YEREVAN (RFE/RL)–The Armenian government plans to significantly toughen financial penalties for unfair competition as part of its declared efforts to improve the country’s business environment, a senior state regulator said on Wednesday.
The antitrust sanctions presently envisaged by Armenian law are widely seen as too soft to hamper a de facto monopolization of key sectors of the national economy by wealthy businessmen close to the government. Western lending institutions consider the so-called “oligopolies” a serious hindrance to Armenia’s sustainable economic development.
Under the existing legislation, companies found to be engaging in unfair competition must be fined only 500,000 drams ($1,320), while those abusing their “dominant position” in a particular sector risk penalties equivalent to 2 percent of their annual operational revenues.
The State Commission on the Protection of Economic Competition (SCPEC) highlighted the mildness of these sanctions last month when it slapped a modest 2.5 million-dram fine on a highly profitable firm that controls imports of wheat, sugar and other basic foodstuffs to Armenia and is a large-scale alcohol bottler. The Aleks-Grig company, owned by a government-linked tycoon, was fined for illegally using famous Russian and Ukrainian vodka brands.
“We are simply enforcing the strictest sanctions envisaged by the existing legislation,” the SCPEC chairman, Artak Shaboyan, said. “The sanctions are probably soft. We admit that.”

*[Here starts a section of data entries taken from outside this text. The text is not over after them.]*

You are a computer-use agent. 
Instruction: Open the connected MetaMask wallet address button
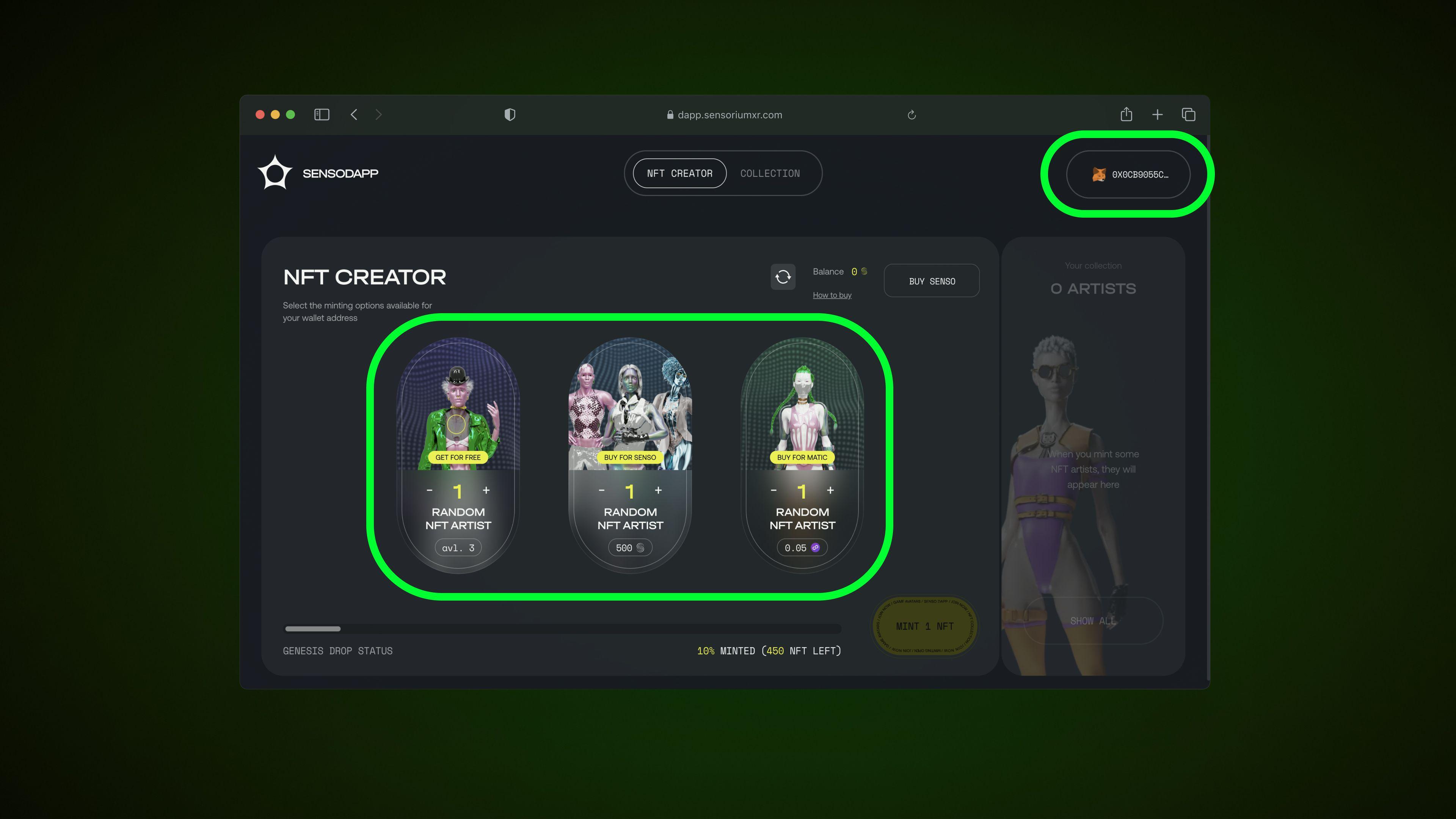[x=1128, y=174]
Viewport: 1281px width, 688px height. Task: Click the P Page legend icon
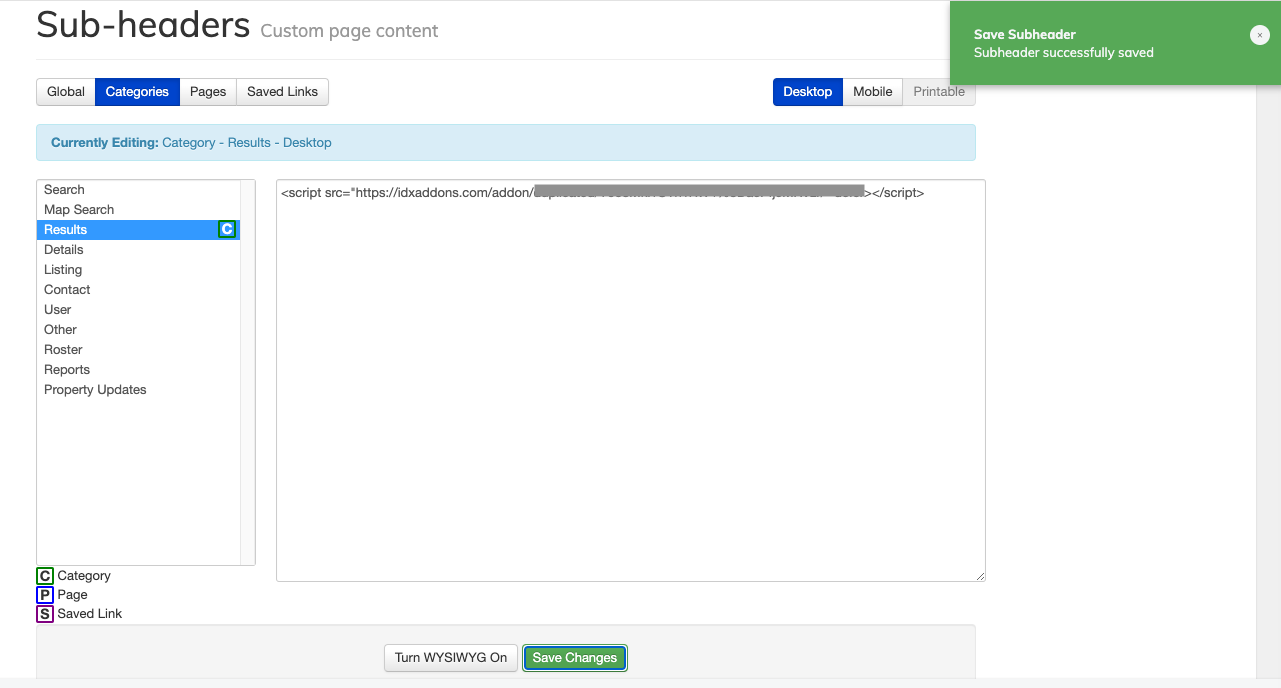pos(44,594)
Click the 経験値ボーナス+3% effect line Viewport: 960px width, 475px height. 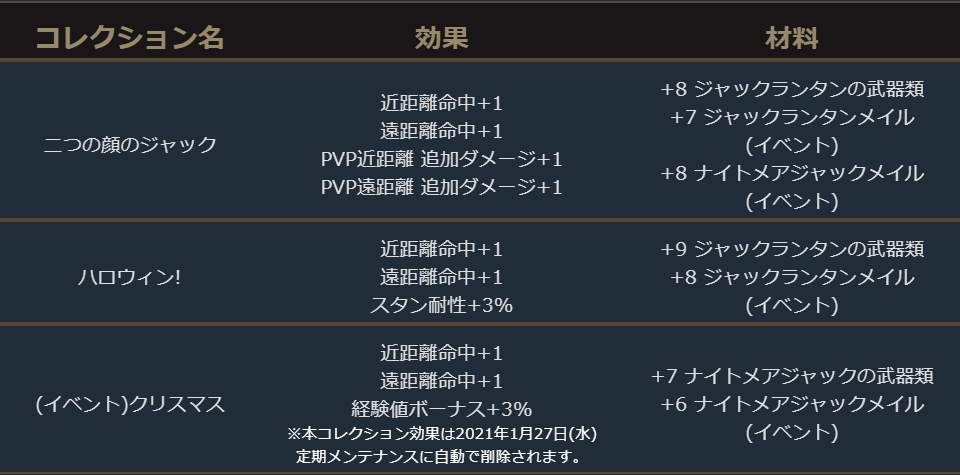tap(441, 409)
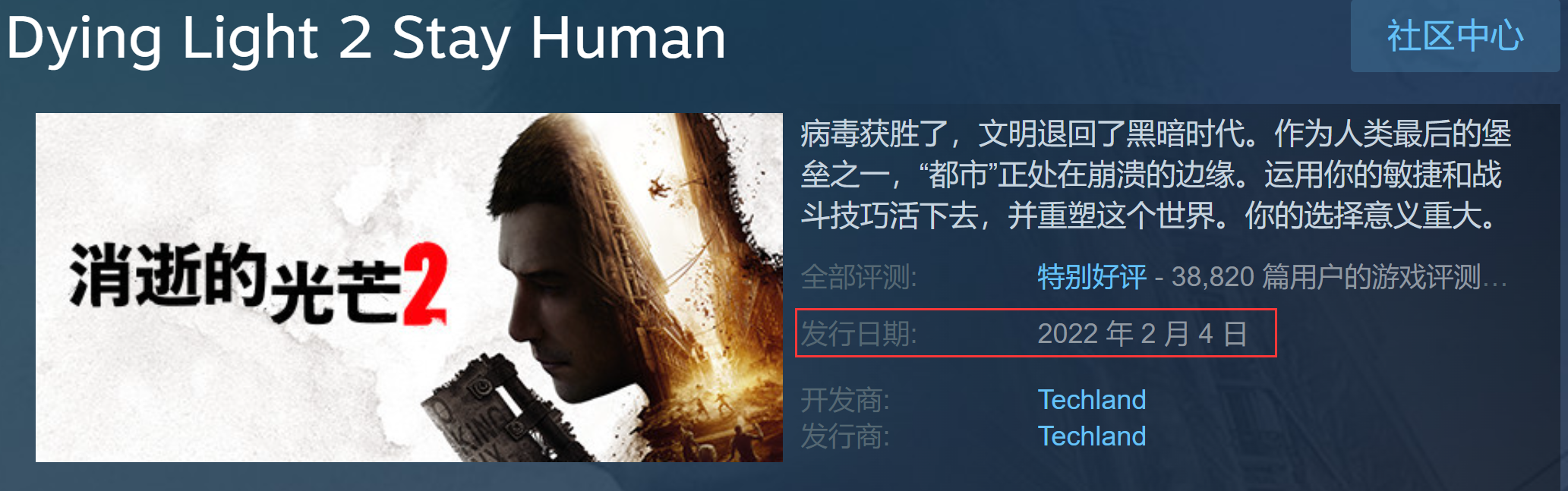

“All experts point out that we must toughen the penalties,” he told journalists. “The [fine] rate can be as high as 10 percent all over the world.”
Shaboyan revealed that a government task force comprising World Bank experts is now working on corresponding legal amendments that should be unveiled in July. He would not be drawn on just how drastic the planned increase in fines is likely to be.
Shaboyan spoke after signing a “memorandum of understanding” with Sergei Kapinos, the head of the Yerevan office of the Organization for Security and Cooperation in Europe. The office has pledged to assist the Armenian authorities in improving the investment climate.
Kapinos cautioned that heftier penalties alone would not address the problem. “Very small fines are absolutely ineffective, but very heavy fines too can have negative consequences,” he told reporters.
The authorities should also take other measures, such as judicial reform, if they are to strengthen the rule of law, Kapinos said. “Our organization is raising the issue of making the judicial system more effective,” he added.
Sarah Reynolds, a World Bank expert advising the Armenian government, stressed the need for a level playing field for all businesses. “The rules of the game should be clear and understandable to everyone,” she said.
Tsolvard Gevorgian, chairwoman of the Union of Armenian Traders, was very skeptical about the likely impact of tougher antitrust sanctions. “You can’t cure a cancer patient with therapeutic measures,” Gevorgian told RFE/RL’s Armenian service. “Only surgery could save him.” She questioned the Armenian government’s “political will” to ensure fair competition.
Government critics have long contended that privileged treatment of “oligarchs” and other loyal entrepreneurs is a key feature of Armenia’s political system that enables the authorities to stay in power. They also claim that many top government officials themselves own businesses protected against competition.